Vitiligo is characterized by patches of skin pigment loss, turning areas of skin whiter in color. The rapid spreading usually begins before the age of 20, but can occur at any age. It is usually followed by long periods of no change. Patches of pigment loss usually occur on face, elbows, knees, hands, feet and genitals. The condition often accompanies prematurely graying hair. The suspected cause is auto-immune: when cells attack and destroy melanocytes—the cells that produce brown pigment. It is not contagious.
Diagnosis usually begins with a visual examination. Doctors will begin the process with a medical history, physical and an eye exam. Blood tests will rule out other auto immune diseases such as Addison’s disease, hyperthyroidism and pernicious anemia. A skin biopsy may also be performed.

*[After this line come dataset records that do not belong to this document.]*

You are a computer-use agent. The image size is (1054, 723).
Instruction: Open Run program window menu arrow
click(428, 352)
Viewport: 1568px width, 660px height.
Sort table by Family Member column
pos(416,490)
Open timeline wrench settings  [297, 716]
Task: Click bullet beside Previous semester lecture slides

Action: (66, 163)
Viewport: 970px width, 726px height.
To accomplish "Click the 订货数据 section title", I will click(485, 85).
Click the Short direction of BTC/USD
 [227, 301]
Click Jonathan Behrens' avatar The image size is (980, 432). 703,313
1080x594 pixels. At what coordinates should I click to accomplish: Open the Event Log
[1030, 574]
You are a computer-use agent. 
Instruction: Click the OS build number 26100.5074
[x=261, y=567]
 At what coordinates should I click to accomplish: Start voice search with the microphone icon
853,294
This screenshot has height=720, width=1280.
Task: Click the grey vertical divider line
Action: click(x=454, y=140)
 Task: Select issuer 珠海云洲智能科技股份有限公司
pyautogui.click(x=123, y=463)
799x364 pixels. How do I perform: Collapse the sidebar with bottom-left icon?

There is no known way to prevent vitiligo and standard treatments do not exist. Dyes, stains, and self-tanners are often used but do wear off. Limited success has been had with phototherapy, corticosteroids, Excimer lasers, and narrow band UVB (nbUVB).
nbUVB requires psoralen; either as a cream or in oral form. The area is then exposed to natural or artificial sunlight. Nausea may occur with this medicine. Corticosteroids can slow the loss of color and help color return to small areas but may also cause thinning of the skin. Patience is required as these treatments take months to work. Nevertheless, it is important to begin treatment early because older patches are harder to repigment. In extreme cases, some people choose skin grafting or depigmentation.
Areas without pigment are at greater risk for skin cancer and therefore require regular sunscreen usage. Sunscreens also prevent tanning of the skin surrounding the depigmented areas which would make the vitiligo patches more noticeable.
Unfortunately, there is no known cure for vitiligo.